El sector hotelero de Quintana Roo, junto con autoridades federales y estatales, lanzó una estrategia integral para convertir el sargazo en un recurso comercializable. La iniciativa, presentada recientemente, tiene como objetivo transformar este alga, que representa un reto ambiental, en materia prima para diversos productos bajo un modelo de economía circular.
Estrategia para transformar el sargazo en producto rentable
La iniciativa busca consolidar una industria sustentable que permita aprovechar el sargazo y evitar su impacto negativo en las playas, garantizando así la viabilidad económica y ambiental de la región. Actualmente, los hoteleros de la Riviera Maya aportan 150 millones de dólares anuales para manejar el sargazo, priorizando su recolección en altamar antes de que llegue a la costa y afecte al turismo, que representa cerca del 80 por ciento de la actividad económica del estado.

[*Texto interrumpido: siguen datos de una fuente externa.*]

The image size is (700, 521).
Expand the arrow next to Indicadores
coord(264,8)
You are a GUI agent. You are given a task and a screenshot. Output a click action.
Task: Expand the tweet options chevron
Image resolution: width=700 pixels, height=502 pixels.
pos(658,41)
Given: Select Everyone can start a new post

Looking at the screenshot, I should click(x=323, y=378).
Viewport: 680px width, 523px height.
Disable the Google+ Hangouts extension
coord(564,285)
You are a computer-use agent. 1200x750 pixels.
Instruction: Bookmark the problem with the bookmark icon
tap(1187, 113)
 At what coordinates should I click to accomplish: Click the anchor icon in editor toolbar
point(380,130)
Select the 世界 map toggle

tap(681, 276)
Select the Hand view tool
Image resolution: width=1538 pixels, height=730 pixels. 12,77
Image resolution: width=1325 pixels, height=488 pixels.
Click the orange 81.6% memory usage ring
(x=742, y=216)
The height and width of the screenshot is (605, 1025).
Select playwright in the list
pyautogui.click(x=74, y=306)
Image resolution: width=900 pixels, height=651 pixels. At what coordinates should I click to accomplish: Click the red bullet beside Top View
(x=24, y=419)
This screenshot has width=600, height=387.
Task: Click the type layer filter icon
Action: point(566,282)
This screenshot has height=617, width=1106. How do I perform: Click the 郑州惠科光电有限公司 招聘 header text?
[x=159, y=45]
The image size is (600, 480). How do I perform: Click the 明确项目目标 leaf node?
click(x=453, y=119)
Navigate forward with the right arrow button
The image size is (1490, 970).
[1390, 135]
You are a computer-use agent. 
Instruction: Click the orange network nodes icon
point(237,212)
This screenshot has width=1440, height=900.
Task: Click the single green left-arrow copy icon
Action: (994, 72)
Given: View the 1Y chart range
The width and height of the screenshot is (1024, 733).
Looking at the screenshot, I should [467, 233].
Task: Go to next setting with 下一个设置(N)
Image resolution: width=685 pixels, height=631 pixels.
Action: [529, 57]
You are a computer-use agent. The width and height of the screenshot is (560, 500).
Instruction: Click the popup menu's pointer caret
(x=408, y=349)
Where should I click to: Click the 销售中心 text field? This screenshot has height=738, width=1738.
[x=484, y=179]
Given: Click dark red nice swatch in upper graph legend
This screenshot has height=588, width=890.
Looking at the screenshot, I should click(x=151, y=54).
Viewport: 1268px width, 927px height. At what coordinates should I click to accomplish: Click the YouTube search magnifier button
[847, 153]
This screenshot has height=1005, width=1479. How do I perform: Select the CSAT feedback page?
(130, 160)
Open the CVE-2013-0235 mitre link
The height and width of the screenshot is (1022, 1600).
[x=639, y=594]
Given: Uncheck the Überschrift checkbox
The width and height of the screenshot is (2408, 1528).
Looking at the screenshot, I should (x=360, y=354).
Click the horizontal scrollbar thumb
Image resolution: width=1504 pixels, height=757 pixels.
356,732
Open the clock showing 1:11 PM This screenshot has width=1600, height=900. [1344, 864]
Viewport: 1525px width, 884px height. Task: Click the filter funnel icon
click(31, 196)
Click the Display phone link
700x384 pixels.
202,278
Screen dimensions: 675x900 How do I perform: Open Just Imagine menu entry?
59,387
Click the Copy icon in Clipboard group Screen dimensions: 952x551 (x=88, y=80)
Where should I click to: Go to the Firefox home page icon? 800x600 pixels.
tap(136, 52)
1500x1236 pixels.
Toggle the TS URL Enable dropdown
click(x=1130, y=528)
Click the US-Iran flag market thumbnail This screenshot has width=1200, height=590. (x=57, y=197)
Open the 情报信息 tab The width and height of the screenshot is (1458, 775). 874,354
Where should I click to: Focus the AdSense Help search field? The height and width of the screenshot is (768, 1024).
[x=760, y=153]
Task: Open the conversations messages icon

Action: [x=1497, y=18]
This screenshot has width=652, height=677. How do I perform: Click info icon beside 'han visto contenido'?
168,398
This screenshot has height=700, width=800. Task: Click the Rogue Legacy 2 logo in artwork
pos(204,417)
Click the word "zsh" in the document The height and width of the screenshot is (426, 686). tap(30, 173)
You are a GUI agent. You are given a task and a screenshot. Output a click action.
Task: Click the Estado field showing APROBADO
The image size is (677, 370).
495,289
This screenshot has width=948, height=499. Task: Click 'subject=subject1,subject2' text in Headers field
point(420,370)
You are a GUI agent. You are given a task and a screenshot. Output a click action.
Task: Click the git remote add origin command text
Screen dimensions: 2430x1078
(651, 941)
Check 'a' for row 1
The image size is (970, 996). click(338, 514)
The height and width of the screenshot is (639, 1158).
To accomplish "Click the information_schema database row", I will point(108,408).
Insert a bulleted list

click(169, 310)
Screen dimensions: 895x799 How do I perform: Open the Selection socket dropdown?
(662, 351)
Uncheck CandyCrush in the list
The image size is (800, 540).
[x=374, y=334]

Ignacio Muñoz, director ejecutivo de Sis We Love, explicó que el proyecto se enfoca en convertir un pasivo en un activo comercializable para mantener y potenciar las inversiones en la región, en línea con las acciones del gobierno federal y el estado de Quintana Roo.
Puerto Morelos como polo de desarrollo para economía circular
La estrategia contempla establecer un centro de economía circular en Puerto Morelos, donde se procesará el sargazo para convertirlo en biogás, biometano, biofertilizante, bioestimulante, mejoradores de suelo, además de biomateriales como bioplásticos y biocartón. Este proyecto cuenta con respaldo técnico, luego de que investigaciones confirmaron la viabilidad para explotar diferentes vectores productivos con esta materia prima.
Muñoz destacó que ya se trabaja en estructurar toda la cadena de valor para que la producción sea sostenible y eficiente, y se invite a la inversión nacional e internacional en la recolección y transformación del sargazo.
Impacto económico y ambiental del proyecto integral de sargazo
El plan Caribe Circular pretende alcanzar en un lapso de entre 18 y 36 meses una escala industrial que garantice la autosuficiencia del proyecto y reduzca la dependencia de subsidios gubernamentales. Además, promueve la creación de empleos en la región y posiciona a Quintana Roo como un referente en innovación ambiental a nivel global.
Este modelo representa una alternativa que protege el principal motor económico local al mismo tiempo que impulsa la generación de productos sostenibles a partir de recursos naturales renovables, fomentando así una economía más responsable con el medio ambiente.